All money that comes into a business goes into one of three categories: revenue, purchase of equity, or a commercial loan. That’s it, there’s no such thing as a “gift” to a business (although grants are not uncommon here in Asheville). It’s important to keep good records for your investors, lenders, and the tax man whenever money comes into your business’ bank account. Those records should include, depending on the nature of the transaction of course, shareholder agreements or statements as to dividends that may be paid; commercial loan documents (called a “Note” or “Promissory Note”) detailing when and how the loan will be repaid including interests, amount of payment, when payments start. If you’re putting money into your business and don’t know which of these categories it should go into, call me to discuss getting your corporate records in order and putting the correct documentation in place to protect your businesses assets and income.
Another type of “loan” is the convertible note. This is common in tech businessses that seek investor money, but don’t want to give up equity at the early stage of their development, especially when it’s difficult to value the shares.
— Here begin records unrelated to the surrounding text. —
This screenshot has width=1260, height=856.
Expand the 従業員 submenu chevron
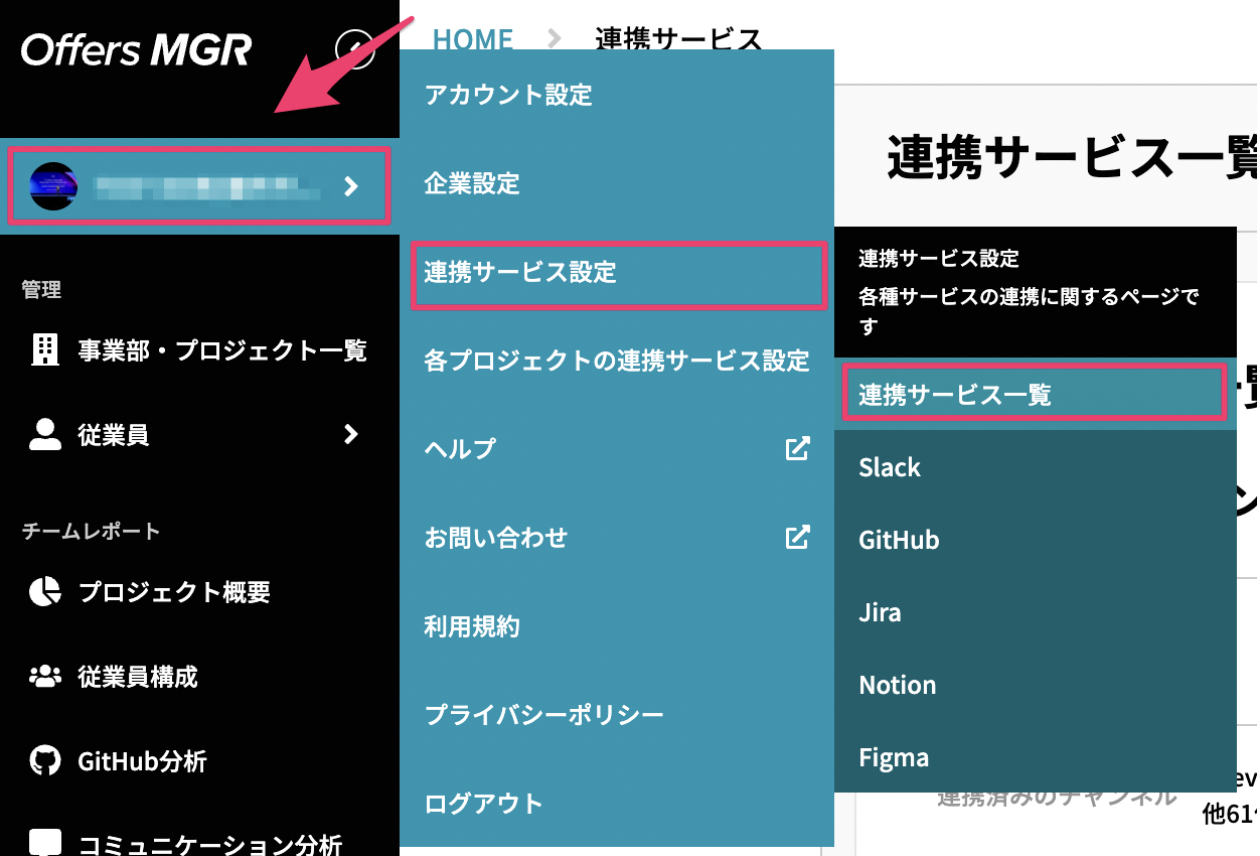click(x=351, y=434)
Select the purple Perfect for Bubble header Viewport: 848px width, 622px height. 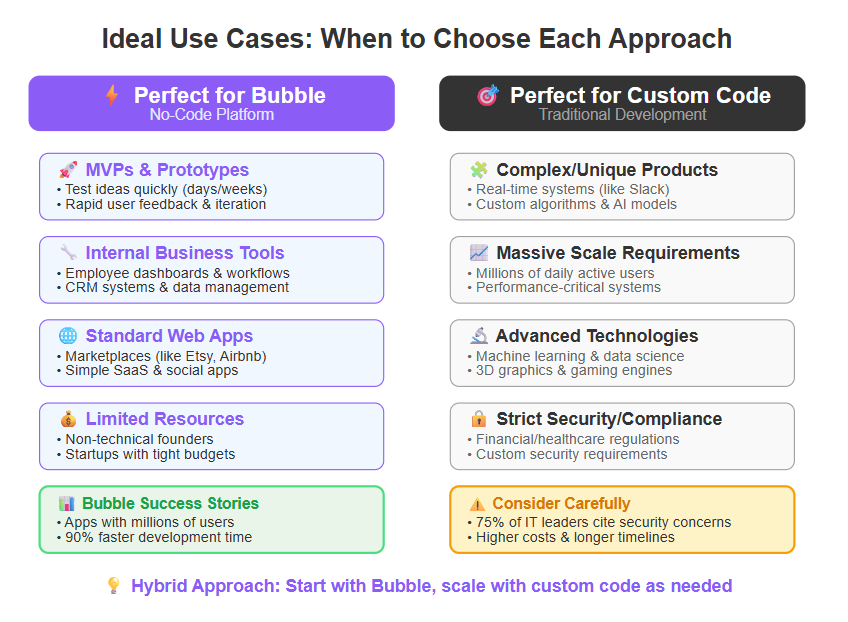[x=211, y=103]

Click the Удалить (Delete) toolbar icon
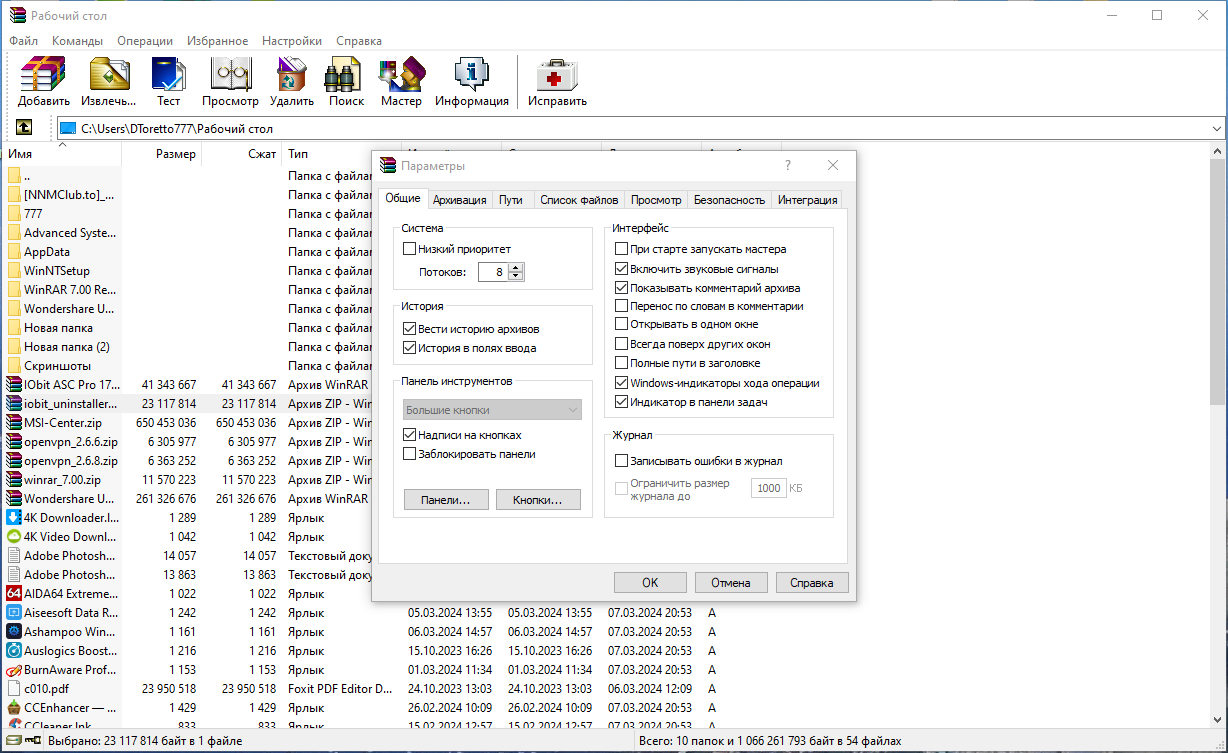[x=292, y=75]
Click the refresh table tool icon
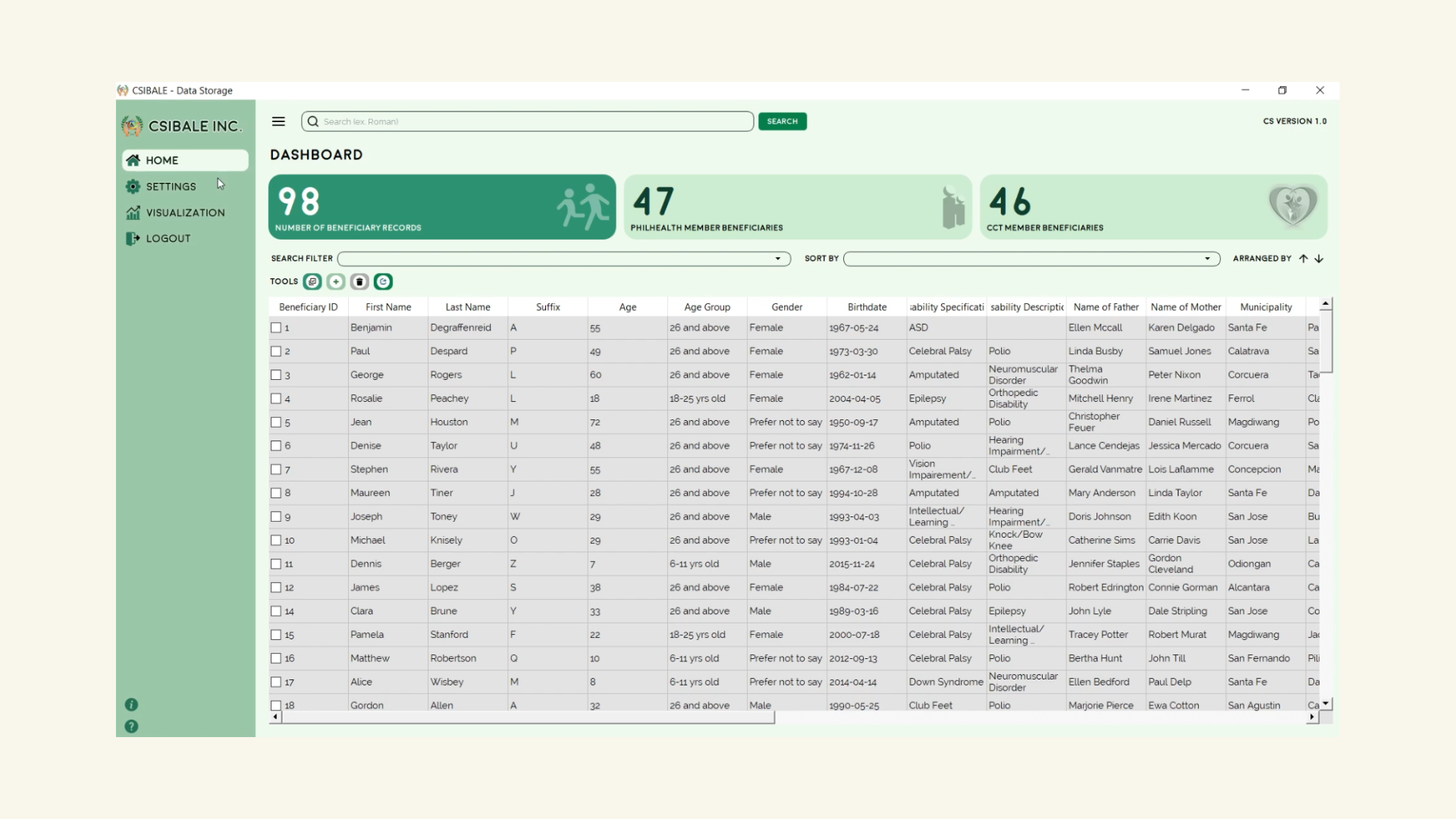The image size is (1456, 819). (383, 281)
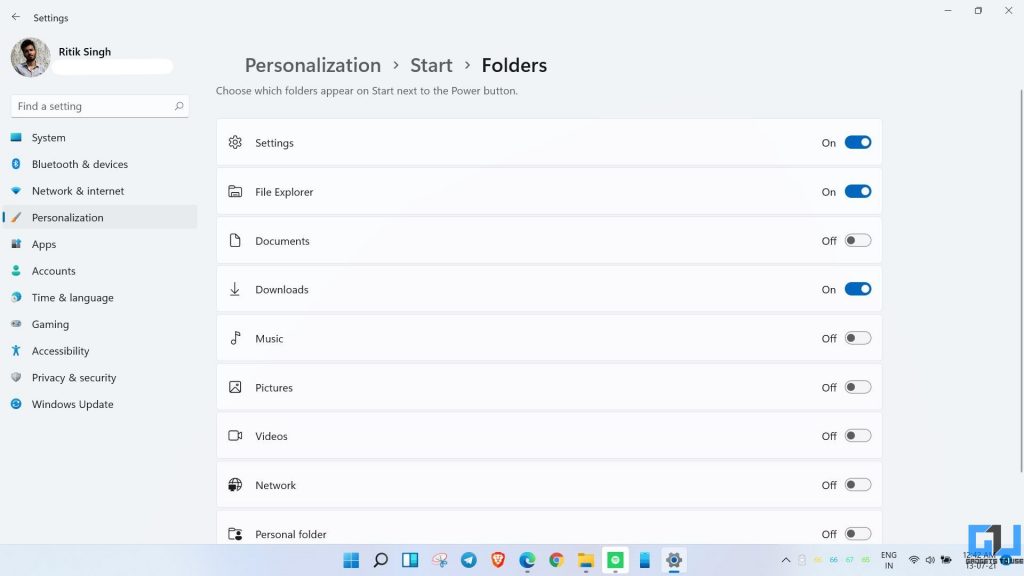Expand hidden icons in the system tray
Image resolution: width=1024 pixels, height=576 pixels.
[786, 560]
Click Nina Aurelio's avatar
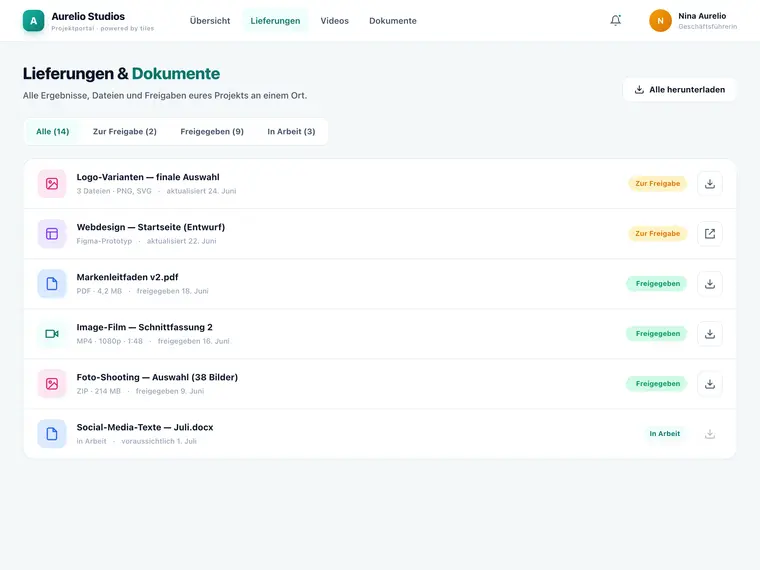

This is an actual promissory note; but interest is usually deferred until a baloon date. If the note is not paid off by that date, the amount lent is converted into equity in the company at either a pre-agreed rate; or at a rate such as the most recent valuation. They can get complicated quickly, and I rarely recommend them because of this.
For this and all your businesses legal needs, call me in Asheville, Hendersonville, Fletcher, Waynesville, and all of Western North Carolina at (312) 671-6453, email at email@example.com, or for more information palermolaw.com.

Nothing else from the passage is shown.